Adaptive RK4 Orbits#

We’ll use an implementation of the orbit problem with RK4 written as a module. The source (in both C++ and python) is here:

zingale/computational_astrophysics

import numpy as np
import matplotlib.pyplot as plt
import orbit_adaptive as orbit

Let’s first look at the source

#%cat orbit_adaptive.py

Highly eccentric orbit#

Let’s create an orbit with a tolerance of \(10^{-5}\), and the a very high eccentricity (\(a = 1\), \(e = 0.95\))

o = orbit.OrbitsRK4(1.0, 0.95)
o.integrate(0.05, 1.e-5, o.kepler_period())

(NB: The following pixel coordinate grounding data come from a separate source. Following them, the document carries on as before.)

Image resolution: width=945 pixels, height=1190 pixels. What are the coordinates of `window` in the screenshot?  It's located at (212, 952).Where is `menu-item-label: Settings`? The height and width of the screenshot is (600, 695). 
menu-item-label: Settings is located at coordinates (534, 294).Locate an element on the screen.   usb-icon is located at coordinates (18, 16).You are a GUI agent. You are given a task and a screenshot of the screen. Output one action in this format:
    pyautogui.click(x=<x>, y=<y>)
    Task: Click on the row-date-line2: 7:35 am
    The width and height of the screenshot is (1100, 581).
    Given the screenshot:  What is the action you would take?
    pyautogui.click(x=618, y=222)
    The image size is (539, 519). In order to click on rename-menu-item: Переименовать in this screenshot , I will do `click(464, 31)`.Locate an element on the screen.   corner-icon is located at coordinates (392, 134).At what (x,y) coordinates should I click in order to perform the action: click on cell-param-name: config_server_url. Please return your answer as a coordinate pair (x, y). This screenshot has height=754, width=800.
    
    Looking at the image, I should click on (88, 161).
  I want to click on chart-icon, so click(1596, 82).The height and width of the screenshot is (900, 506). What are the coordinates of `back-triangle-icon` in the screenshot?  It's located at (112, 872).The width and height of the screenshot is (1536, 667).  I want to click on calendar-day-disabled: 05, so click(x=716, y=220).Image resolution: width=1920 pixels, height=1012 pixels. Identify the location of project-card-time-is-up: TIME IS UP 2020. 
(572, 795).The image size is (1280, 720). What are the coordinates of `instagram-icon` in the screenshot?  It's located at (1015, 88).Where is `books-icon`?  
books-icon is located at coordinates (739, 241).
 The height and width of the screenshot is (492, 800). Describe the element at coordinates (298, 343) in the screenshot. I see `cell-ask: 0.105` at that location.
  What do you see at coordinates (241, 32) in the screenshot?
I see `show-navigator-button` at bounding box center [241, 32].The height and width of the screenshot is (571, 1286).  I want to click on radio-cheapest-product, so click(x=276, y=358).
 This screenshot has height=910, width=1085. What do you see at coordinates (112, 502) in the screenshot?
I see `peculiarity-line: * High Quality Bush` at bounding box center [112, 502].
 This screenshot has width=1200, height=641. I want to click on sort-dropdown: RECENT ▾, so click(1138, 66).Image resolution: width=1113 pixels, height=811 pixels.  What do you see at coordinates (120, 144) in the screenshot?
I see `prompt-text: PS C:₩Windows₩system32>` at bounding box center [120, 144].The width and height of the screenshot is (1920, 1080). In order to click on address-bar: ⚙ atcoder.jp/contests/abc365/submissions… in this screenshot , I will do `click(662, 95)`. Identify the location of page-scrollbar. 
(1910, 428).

How many points did it take?

o.npts()
92

Let’s plot it

fig = o.plot(points=True)
fig.set_size_inches(5, 12)
../_images/6ba2e88f1e8cdb8476347bf7c9ce7db36da716a42c13a0166777f221adfe6aa4.png

Clearly we see that the size of the timestep is much larger at aphelion as compared to perihelion.

Let’s create a version with a fixed timestep, with a timestep of \(0.001~\mathrm{yr}\). We can do this by passing in a negative error.

o_fixed = orbit.OrbitsRK4(1.0, 0.95)
o_fixed.integrate(0.001, -1, o_fixed.kepler_period())
fig = o_fixed.plot()
fig.set_size_inches(5, 12)
../_images/be1676ef22fa0a867cc5817ad3cbfc527d9400b7e19237cd1fc42e0f78904ace.png
print(o_fixed.npts())
1001

We need a really small fixed step size to integrate this at all reasonably

Timestep evolution#

Let’s look at the adaptive version some more. First, let’s look at the timestep evolution.

ts = np.array(o.time)

dt = ts[1:] - ts[:-1]
tc = 0.5 * (ts[1:] + ts[:-1])

fig, ax = plt.subplots()
ax.plot(tc, dt)
ax.set_xlabel("t [yr]")
ax.set_ylabel("dt [yr]")
ax.set_yscale("log")
../_images/184fc0d8e652ceb78249c309d3b1410e4563c2d614bb56b2101656168bfc90d3.png

Notice that the timestep changes by ~ 3 orders of magnitude over the evolution.

Energy conservation#

What about energy conservation?

e = []
ts = o.time
for n in range(o.npts()):
    e.append(o.energy(n))
    
fig, ax = plt.subplots()
ax.plot(ts, e/e[0])
ax.set_xlabel("time [yr]")
ax.set_ylabel("E/E(t=0)")
ax.ticklabel_format(useOffset=False)
../_images/aeda15bfee4c3478a1b991838694432690045d8cbe664cdf5afc3fe0f1776f08.png

Now let’s do 10 orbits

o = orbit.OrbitsRK4(1.0, 0.95)
o.integrate(0.05, 1.e-5, 20*o.kepler_period())
e = []
ts = o.time
for n in range(o.npts()):
    e.append(o.energy(n))
    
fig, ax = plt.subplots()
ax.plot(ts, e/e[0])
ax.set_xlabel("time [yr]")
ax.set_ylabel("E/E(t=0)")
ax.ticklabel_format(useOffset=False)
../_images/b73d7dd511380dd90d4490c56103ad91d7b2fe221b8f6737493954aa8895c3e3.png

Caution

We can see that RK4 does not conserve energy!

There is a steady decrease in the total energy over 20 orbits. If we wanted to evolve for millions of years, this would certainly be a problem. Making the tolerance tighter certainly will help, but it will also make things a lot more expensive.

The problem is that 4th order Runge-Kutta does not know anything about energy conservation.